The incident happened in the old abandoned underground eastern shaft of the mine, belonging to Hornonitrianske Bane (HNB) Prievidza, a.s., the largest mining company in Slovakia, located at approximately 330 m. In the morning of August 10 at around 07:00, a fire broke out in the shaft, which had been out of production since 17 June. Initially, a fire-fighting team of nine miners was dispatched to extinguish the blaze. Shortly after, a second team consisting of an additional 11 miners was dispatched to reinforce the first team. At around 08:30 local time, flammable gases, which had accumulated secondarily due to the fire, ignited. The resulting explosion ripped through the mine and killed both fire-fighting teams instantly. The blast was so significant, that it reached air shafts located several hundred meters away, collapsing much of the tunnel-network of the mine. In addition to the 20 killed, another nine miners were injured.

== Rescue and recovery ==
Rescue efforts were launched immediately, with three rescue units entering the mine. During a press conference in the evening, Economy Minister Ľubomír Jahnátek and the director of the mining company, Peter Čičmanec announced that most likely none of the unaccounted employees had survived the explosion. Six bodies were found around 65 metres from the supposed epicentre of the explosion. Even 14 hours after the explosion the conditions in the area were incompatible with life, with high temperatures, a low concentration of oxygen and levels of carbon dioxide so high that it could not be measured. During the next 24 hours three more bodies were recovered. By August 12, rescuers had recovered the bodies of 16 of the 20 deceased. The next day, the last four bodies were recovered as rescuers braved temperatures of 50 degrees, and near-zero visibility.

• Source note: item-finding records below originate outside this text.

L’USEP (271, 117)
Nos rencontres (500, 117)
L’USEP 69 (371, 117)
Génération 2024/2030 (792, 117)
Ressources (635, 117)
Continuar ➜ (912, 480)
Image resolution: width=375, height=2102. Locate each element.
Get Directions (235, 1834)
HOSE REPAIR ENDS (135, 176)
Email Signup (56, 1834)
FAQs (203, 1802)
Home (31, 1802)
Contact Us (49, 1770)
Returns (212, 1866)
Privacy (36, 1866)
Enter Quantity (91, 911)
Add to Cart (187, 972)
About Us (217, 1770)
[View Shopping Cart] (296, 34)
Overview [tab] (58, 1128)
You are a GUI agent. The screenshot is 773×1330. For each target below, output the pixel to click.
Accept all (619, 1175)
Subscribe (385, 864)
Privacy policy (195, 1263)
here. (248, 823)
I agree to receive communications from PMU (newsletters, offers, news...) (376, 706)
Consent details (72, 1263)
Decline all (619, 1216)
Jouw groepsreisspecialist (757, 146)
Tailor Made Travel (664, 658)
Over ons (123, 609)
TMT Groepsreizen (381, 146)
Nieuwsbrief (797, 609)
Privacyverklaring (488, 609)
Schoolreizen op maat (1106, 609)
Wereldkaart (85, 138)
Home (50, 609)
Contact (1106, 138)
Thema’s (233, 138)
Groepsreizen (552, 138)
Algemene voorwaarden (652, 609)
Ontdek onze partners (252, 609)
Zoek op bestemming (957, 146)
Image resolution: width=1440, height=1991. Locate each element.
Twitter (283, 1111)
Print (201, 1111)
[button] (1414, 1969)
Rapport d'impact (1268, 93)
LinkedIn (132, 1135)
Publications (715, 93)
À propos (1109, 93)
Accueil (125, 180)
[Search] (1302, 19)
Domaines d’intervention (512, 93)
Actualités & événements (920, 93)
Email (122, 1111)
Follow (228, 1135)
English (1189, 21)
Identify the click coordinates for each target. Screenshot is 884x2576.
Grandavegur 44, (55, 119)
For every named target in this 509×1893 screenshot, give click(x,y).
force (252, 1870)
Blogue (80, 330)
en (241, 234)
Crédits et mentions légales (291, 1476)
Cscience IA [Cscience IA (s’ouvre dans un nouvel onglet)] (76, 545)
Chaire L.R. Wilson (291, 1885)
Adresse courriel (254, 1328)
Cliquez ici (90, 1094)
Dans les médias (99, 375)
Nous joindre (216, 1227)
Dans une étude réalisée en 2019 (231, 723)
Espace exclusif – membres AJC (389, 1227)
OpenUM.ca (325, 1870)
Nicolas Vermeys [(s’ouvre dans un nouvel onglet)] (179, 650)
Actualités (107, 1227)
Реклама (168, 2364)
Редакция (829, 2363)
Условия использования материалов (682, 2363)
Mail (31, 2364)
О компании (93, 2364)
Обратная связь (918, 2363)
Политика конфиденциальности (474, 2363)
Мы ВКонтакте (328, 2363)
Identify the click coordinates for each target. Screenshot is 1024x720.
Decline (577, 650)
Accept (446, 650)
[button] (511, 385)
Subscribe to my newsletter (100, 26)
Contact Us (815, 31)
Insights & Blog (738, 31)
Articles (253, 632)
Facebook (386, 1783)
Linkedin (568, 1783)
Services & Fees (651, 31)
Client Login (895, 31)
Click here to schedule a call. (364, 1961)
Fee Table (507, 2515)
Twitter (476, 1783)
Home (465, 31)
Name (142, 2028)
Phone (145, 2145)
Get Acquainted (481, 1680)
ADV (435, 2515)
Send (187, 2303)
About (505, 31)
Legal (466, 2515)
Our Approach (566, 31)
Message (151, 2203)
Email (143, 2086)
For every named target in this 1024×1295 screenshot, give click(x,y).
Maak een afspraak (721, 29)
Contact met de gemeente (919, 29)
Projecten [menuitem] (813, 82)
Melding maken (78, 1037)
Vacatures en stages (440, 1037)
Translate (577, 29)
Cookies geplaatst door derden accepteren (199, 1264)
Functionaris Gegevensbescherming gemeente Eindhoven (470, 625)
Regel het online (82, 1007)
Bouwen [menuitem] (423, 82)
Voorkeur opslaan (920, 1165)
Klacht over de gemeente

Relatives have gathered to see the bodies of their loved ones be recovered.

== Reactions ==

The Slovakian Government met at an extraordinary session on 11 August 2009. Prime Minister Robert Fico declared an official day of mourning for the following day and gave orders for an investigation into the incident to take place, calling it "a huge tragedy". State flags were lowered at half mast during the mourning period. It was the fourth national day of mourning in Slovakia's history and the first since a killer bus crash in February 2009. Relatives of the victims will also be compensated by the government. Most people in the town of Handlová, which has a population of 18,000, know someone who works in the mine. A black flag hung in the town after the incident as the townspeople remembered the victims.

Ukrainian Prime Minister Yulia Tymoshenko sent a telegram of condolence: "I wish to share the pain of loss as Ukraine has experienced similar catastrophes not once. On behalf of the Government and from me personally I ask to retell the words of compassion and support to the families and relatives of the deceased miners".

The incident happened near Nováky where four miners were killed by a shaft collapse in 2006.